[START Raw records]

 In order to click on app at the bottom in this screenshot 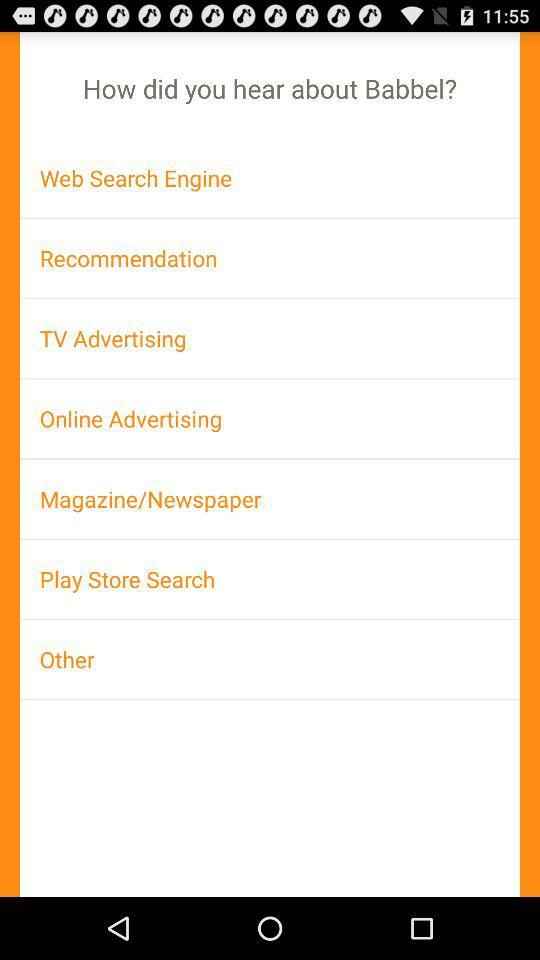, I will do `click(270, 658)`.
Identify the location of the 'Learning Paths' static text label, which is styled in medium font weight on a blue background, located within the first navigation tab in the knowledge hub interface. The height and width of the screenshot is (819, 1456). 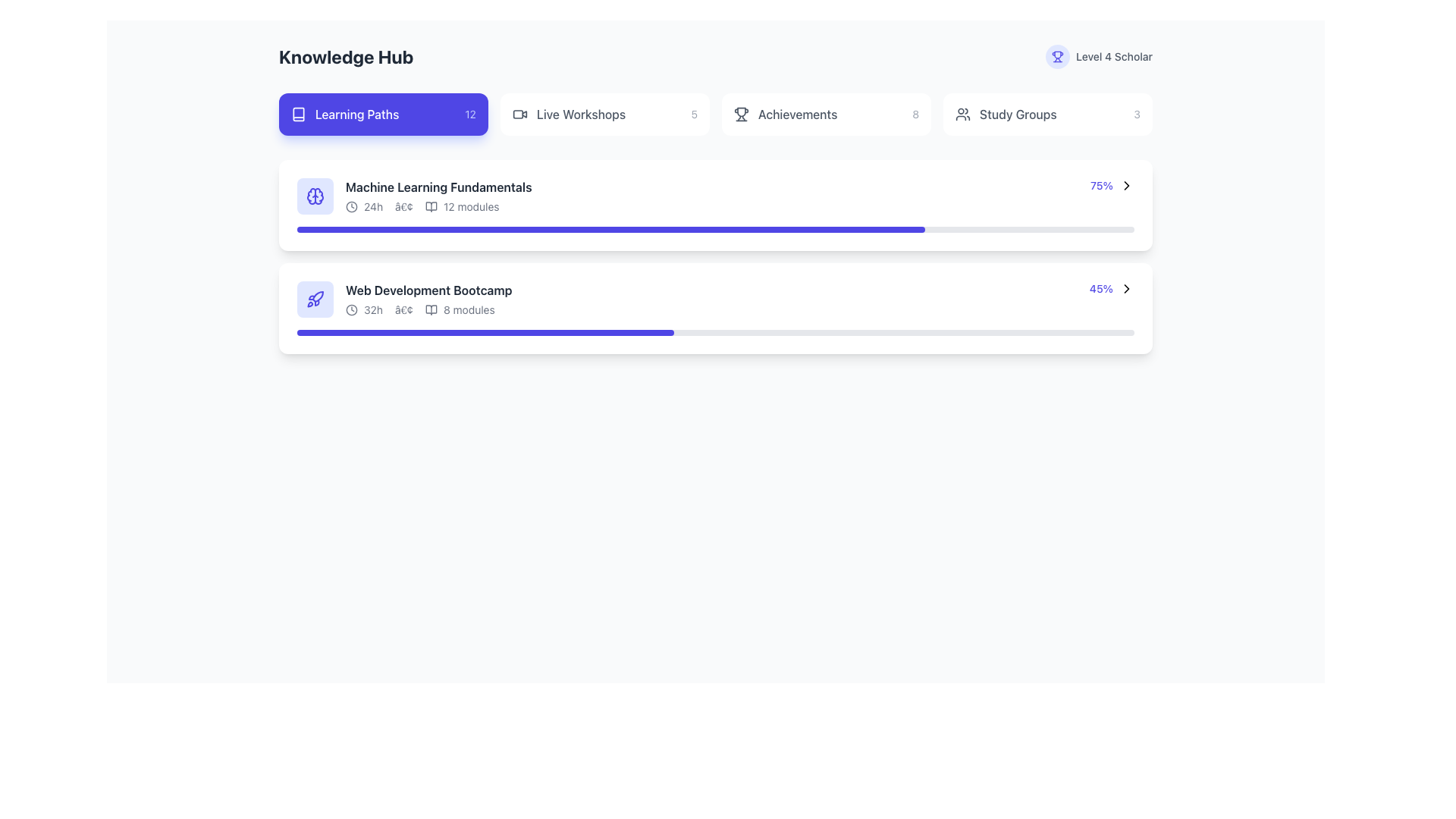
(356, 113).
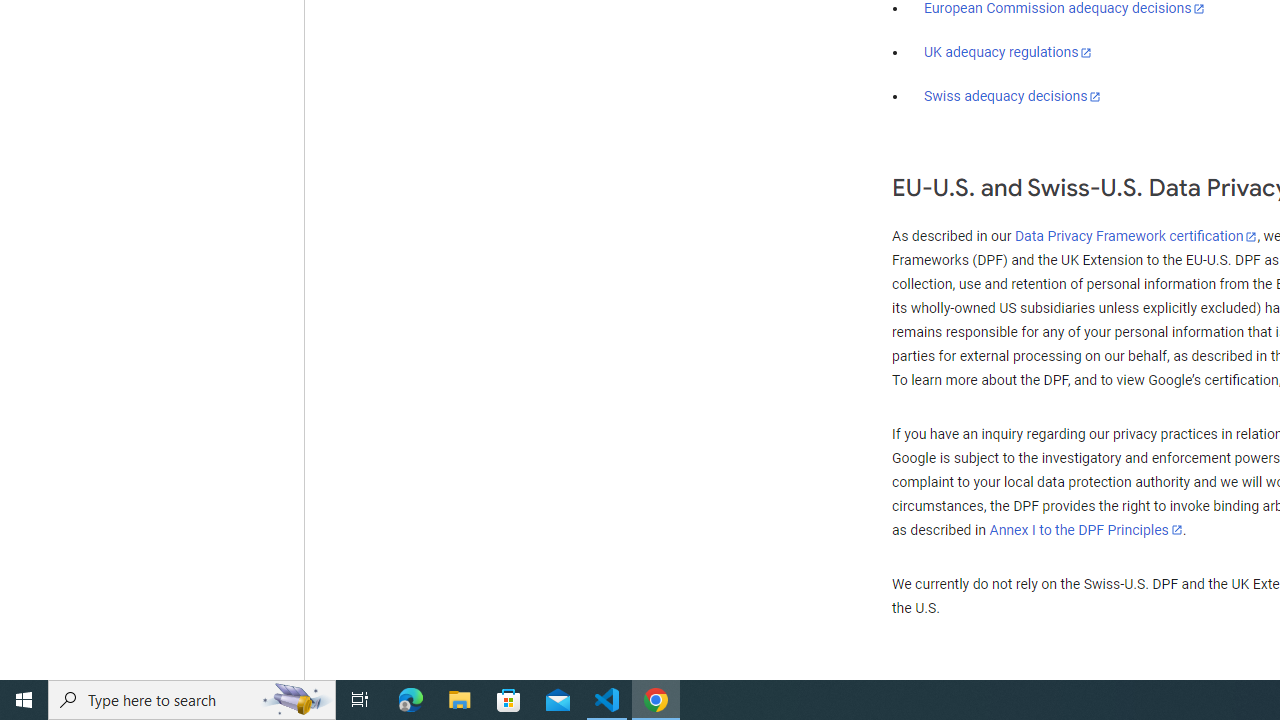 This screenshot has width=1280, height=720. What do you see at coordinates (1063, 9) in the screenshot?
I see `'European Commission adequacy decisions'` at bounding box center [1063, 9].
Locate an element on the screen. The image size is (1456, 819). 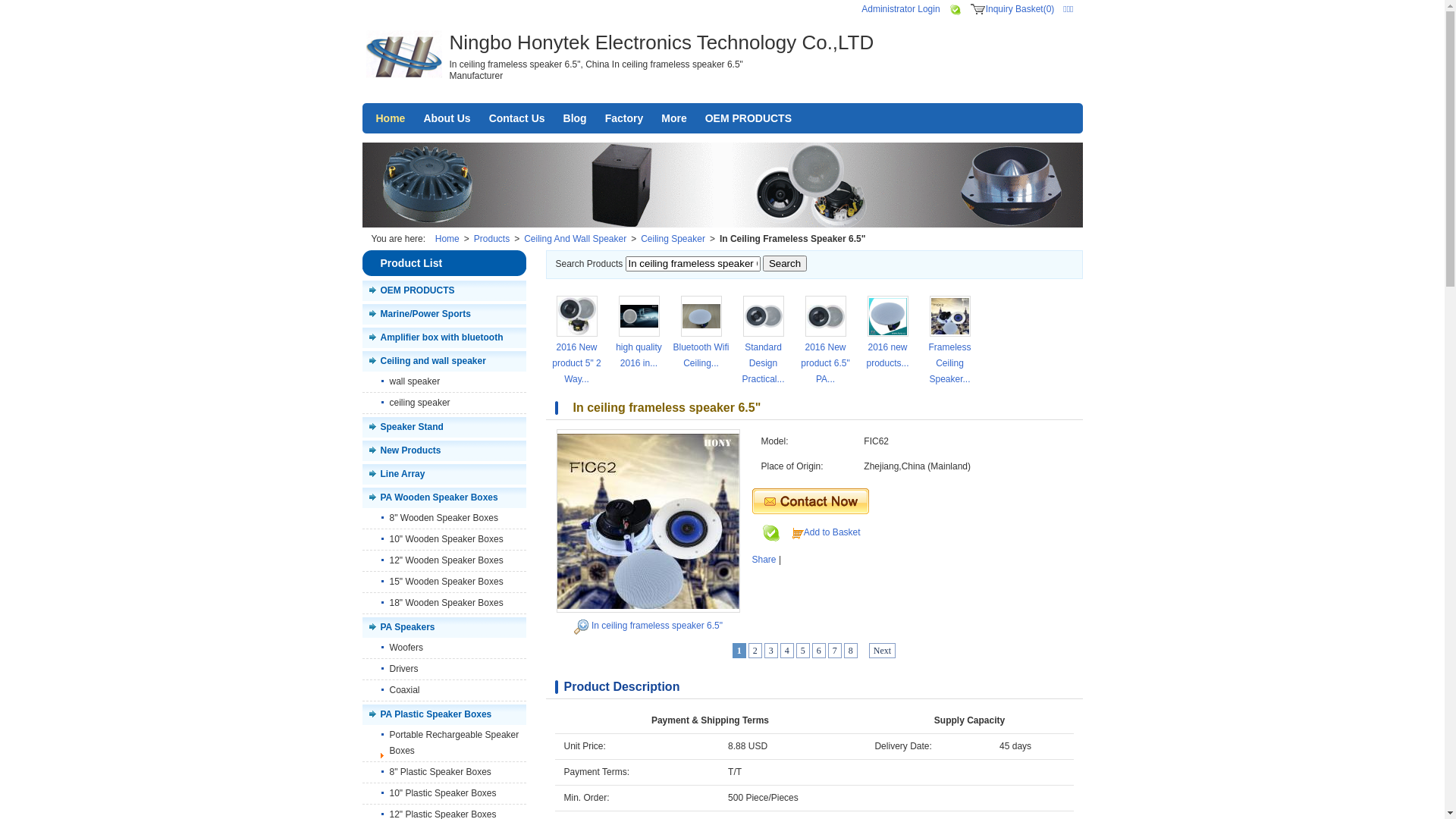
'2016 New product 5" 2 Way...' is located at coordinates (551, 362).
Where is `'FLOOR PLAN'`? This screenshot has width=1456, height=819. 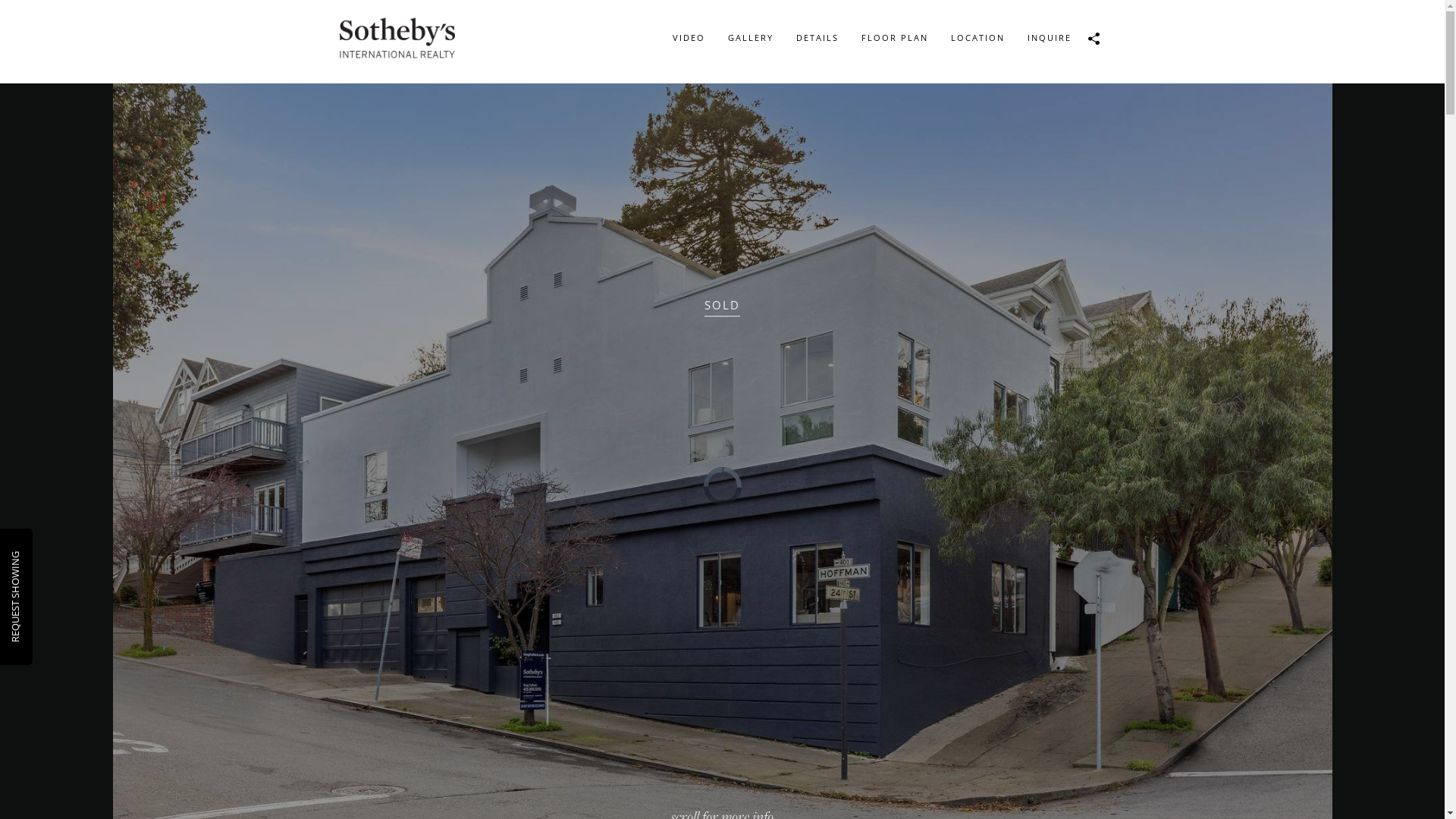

[END Raw records]

**What needs to be done:** Reproduce the listing lines word for word, everything from the line containing "Identify the location" down to the line containing "This screenshot has width=1280, height=720.", and leave out the pictures.

**Solution:**
Identify the location of the 'Learning Paths' static text label, which is styled in medium font weight on a blue background, located within the first navigation tab in the knowledge hub interface. The height and width of the screenshot is (819, 1456). 
(356, 113).
 This screenshot has width=1280, height=720. What do you see at coordinates (1063, 9) in the screenshot?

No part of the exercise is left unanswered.